Permalink : http://hdl.handle.net/2115/51968
KEYWORDS : 場面形成上;聞き手;待遇

Abstract

聞き手待遇表現の選択に影響を与える「聞き手」の概念を考えるにあたって,聞き手待遇に影響を及ぼす領域はどこまでで,また,その境界線引きの基準は何であるのかという点は,検討を要する重要な問題である。本稿は,Bell(1984)とClark(1996)による「聞き手」の分類を再検討し,その分類基準を設ける判断の根拠を明確に示したあと,聞き手待遇に影響を及ぼす「聞き手」の捉え方について考察したものである。

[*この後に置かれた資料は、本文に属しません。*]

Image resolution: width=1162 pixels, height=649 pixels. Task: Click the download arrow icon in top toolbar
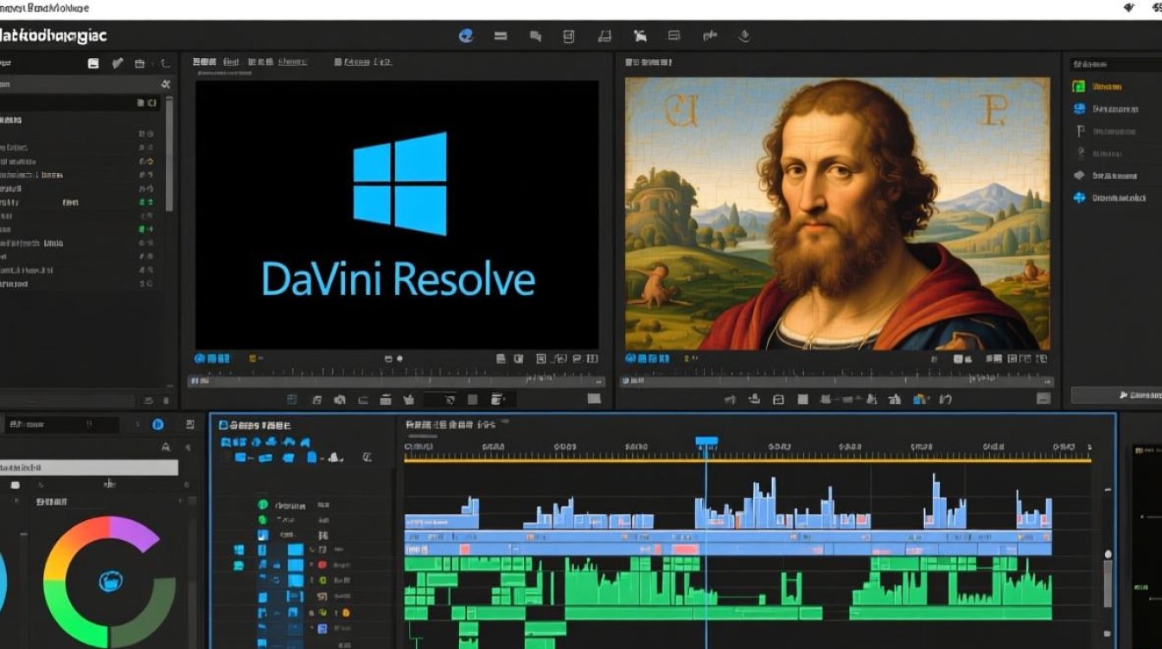(744, 35)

まず,「聞き手」は話しかけられていないかどうかで,大きく「顕在的聞き手」と「潜在的聞き手」とに分けられる。ここでいう「話しかけられている」とは,話者交替(Turn-Taking)によって話し手になれることが許されていることを意味する。また,話し手と直接ことばを交わしていないものの,なんらかの形で会話の場面とかかわる会話参与者,つまり,潜在的聞き手は,ある条件に満たしているかどうかで,さらに細かく分類される。ここで,潜在的聞き手を分ける際のカギとなるのが,「発話を受けとることが求められているかどうか」という基準である。これは,BellとのClarkが言う「聞くことを認められる(Ratified)」という判断基準と相通じるものがある。しかし,この〝Ratified"に関して,「聞くことを認める」ということが何を意味するのか考える必要がある。〝Ratified"は,話し相手に何らかの情報を与えたり,ある種の行為を命令したり,依頼したりするなどの言語行為という観点からすると,非常に重要な意味を持つ。つまり,ここでいう「聞くことを認める」とは,話し手がことばを発することで生じる発話内力が形成される相手のことであると捉えることができる。このように,〝Ratified"の判断基準に基づいて,潜在的聞き手を「発話を受けとることが求められる人」と「発話を受けとることが求められない人」とに大きく2つに分けられる。ちなにみ,前者に関しては,話し手と発話内力を形成される参加者として関わることが許されることになり,さらに,話しかけられることで顕在的聞き手になれる,要するに,話者交代によって話し手にもなれるという可能性を付与されることになる。また,「発話を受けとることがもとめられない人」に関しては,「話し手の発話を聞くことに意図・目的があるかどうか」で,「偶然聞く人」と「盗み聞く人」とに分けられる。この分類においては,「偶然聞く人」までが話し手の視点からみた聞き手の境界線で,聞き手に存在していることが気付かれていない「盗み聞く人」は,俯瞰的視点からみた存在である捉えられる点が特徴的であるといえる。以上の聞き手の分類から,日本語における待遇レベルのシフトに影響を及ぼす境界は,同じ話題を共有することが許されている「発話を受けとることが求められる人」までであると考える。こうした境界と〝Ratified"の境界線引きが一致していることから,〝Ratified"の判定基準である「話し手と発話内力を形成する参加者として,会話の発展に関わることが許されているかどうか」が「聞き手」の概念を捉える際の肝心なポイントになるといえるだろう。